Con questo tipo di lavoro si aiutano infatti i pazienti a costruire un ricordo che possa essere organizzato e consolidato nell’ippocampo: l’obiettivo di tali trattamenti è trasformare un ricordo traumatico in uno più simile ai ricordi tristi ma ordinari della vita quotidiana. Il ricordo diventa davvero solo un ricordo, non qualcosa che sta accadendo ora.
Anche terapie come la mindfulness, che hanno dimostrato di riuscire ad attivare le parti del cervello coinvolte nella contestualizzazione delle esperienze, potrebbero essere particolarmente utili nel trattamento del PTSD, come proposto dalla dottoressa Ruth Lanius, direttrice della ricerca sul PTSD presso l’Università di Western Ontario e autorità internazionale in questo campo.

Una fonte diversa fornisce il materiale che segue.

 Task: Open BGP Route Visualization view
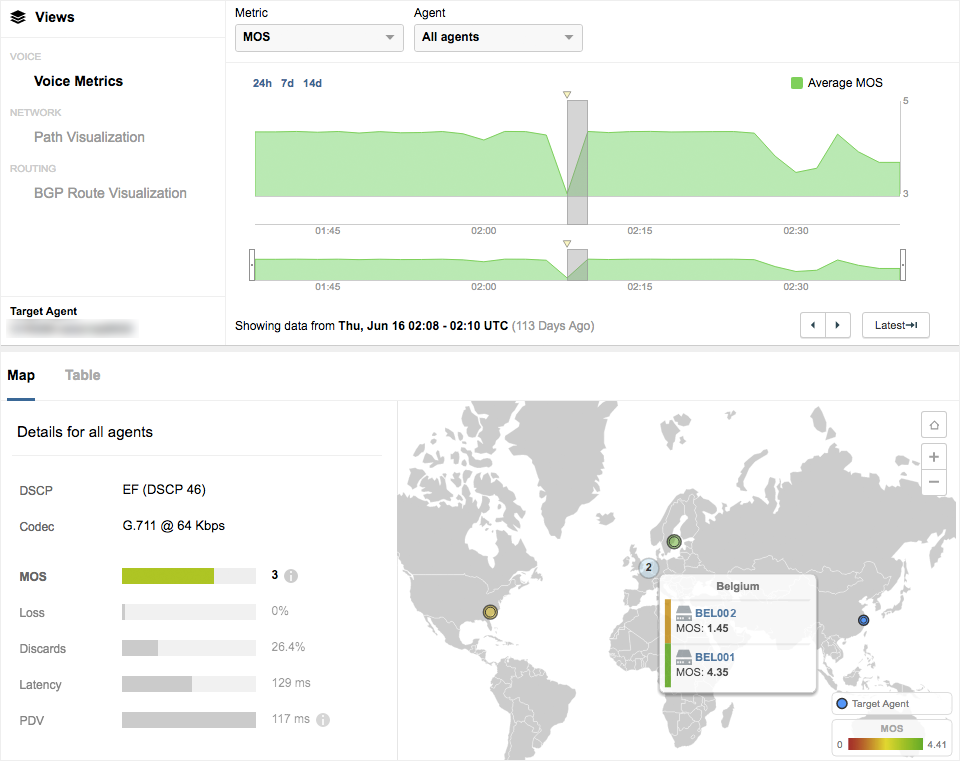[x=110, y=193]

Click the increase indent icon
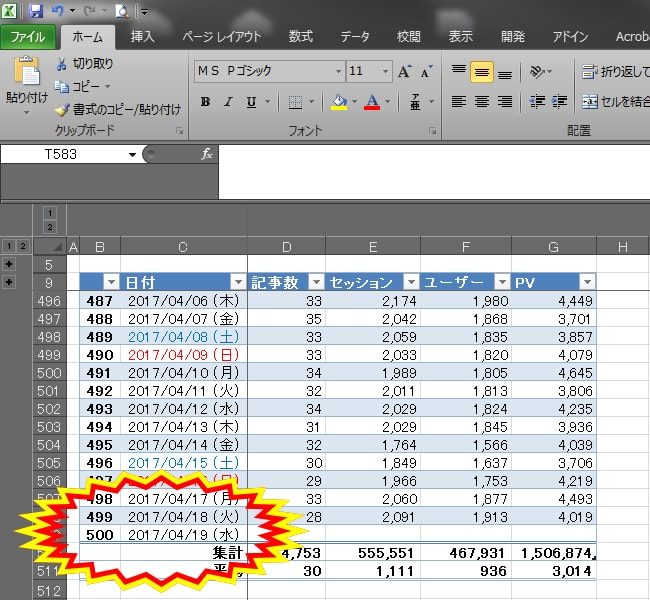pos(559,102)
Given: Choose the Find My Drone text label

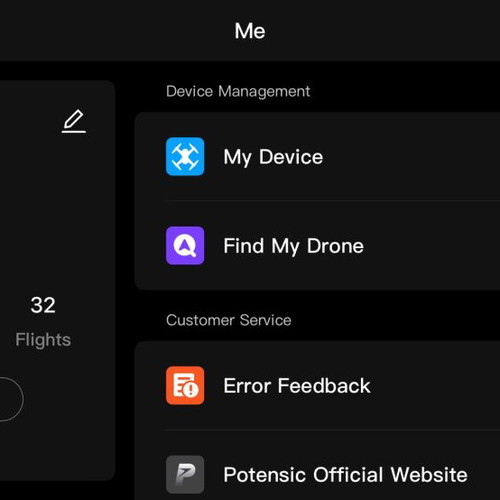Looking at the screenshot, I should 293,246.
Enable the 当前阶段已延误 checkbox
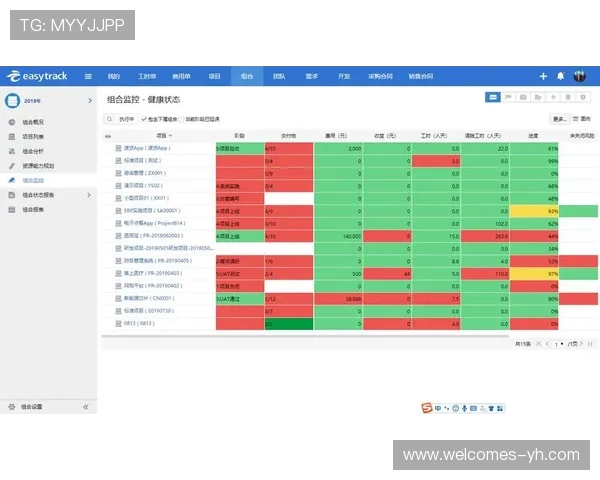 pyautogui.click(x=182, y=118)
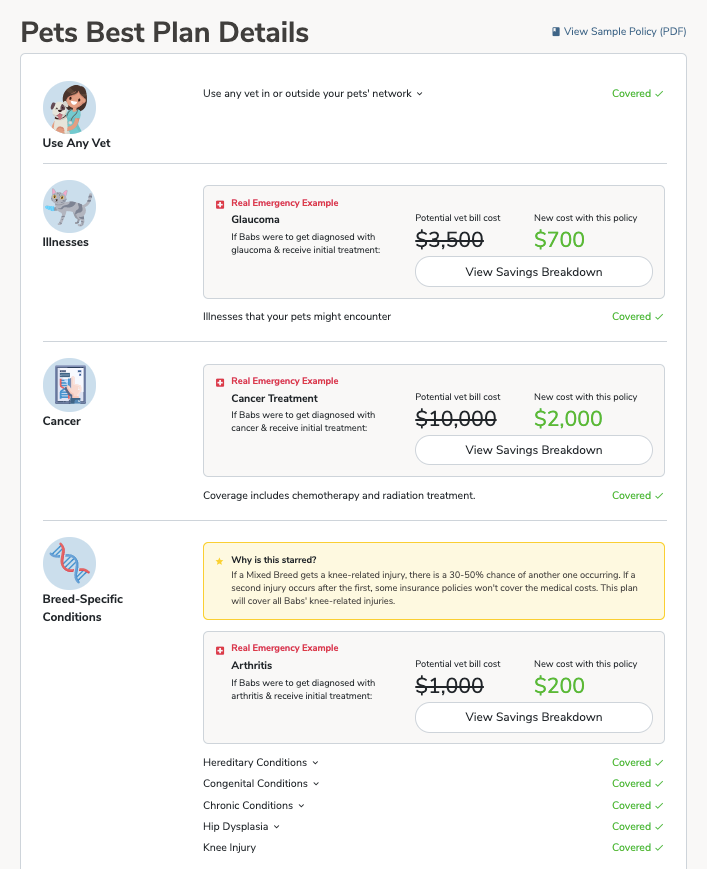The width and height of the screenshot is (707, 869).
Task: Click the Use Any Vet illustration icon
Action: click(x=69, y=106)
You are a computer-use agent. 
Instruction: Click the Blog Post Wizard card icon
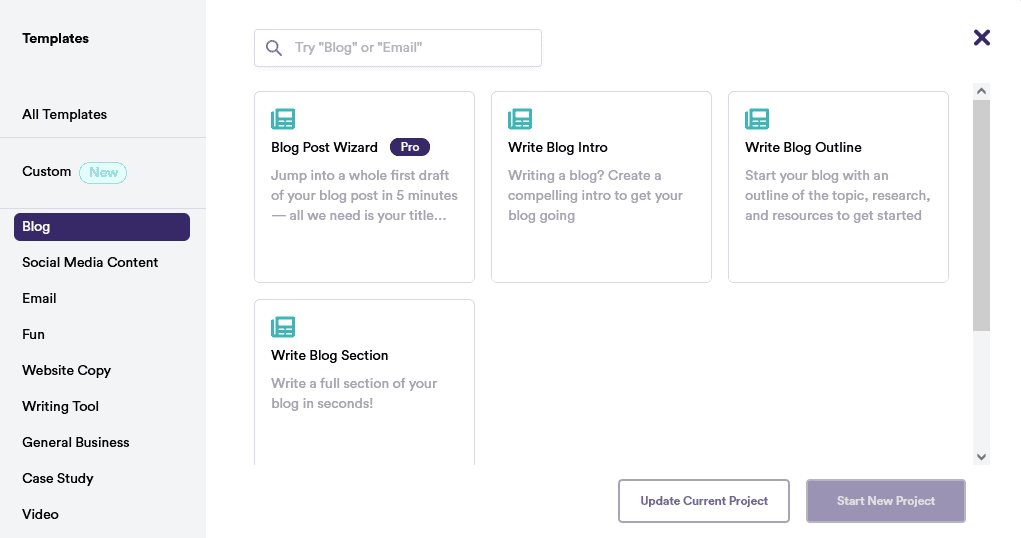pos(283,119)
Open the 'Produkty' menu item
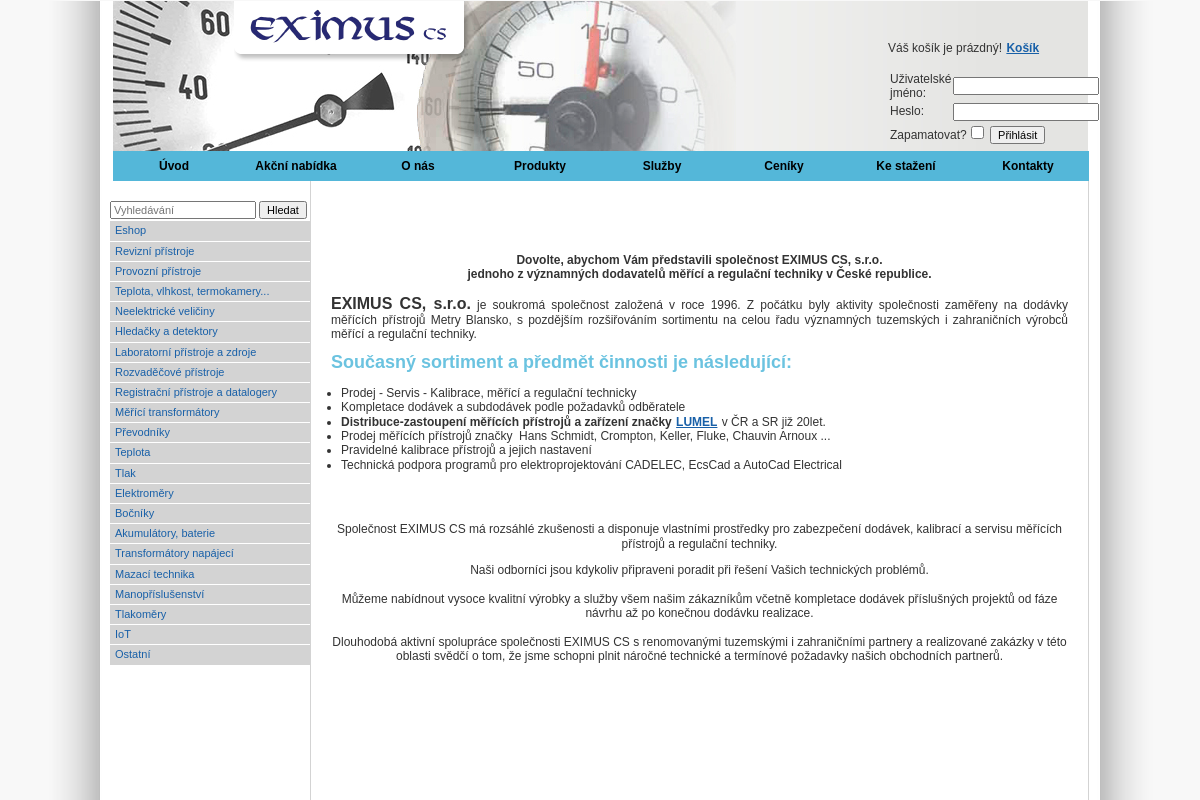 (x=540, y=165)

L’identificazione dei markers biologici per il PTSD sembra una via promettente e potrebbe migliorare la diagnosi e il trattamento della condizione, contribuendo anche a risolvere le dispute all’interno del campo su cosa costituisca un trauma. Certamente, sottolineano prudentemente altri esperti, questi risultati andranno sottoposti a verifica e valutati alla luce di altri studi. Queste scoperte sono preziose e lo studio rappresenta un importante passo avanti nella comprensione del PTSD e nel suo trattamento, ma è necessaria ulteriore ricerca per confermare e ampliare le nostre conoscenze sull’argomento, tenendo anche conto del fatto che, come sappiamo, i nostri trattamenti, per quanto validi e scientificamente fondati, non funzionano allo stesso modo su tutti i pazienti.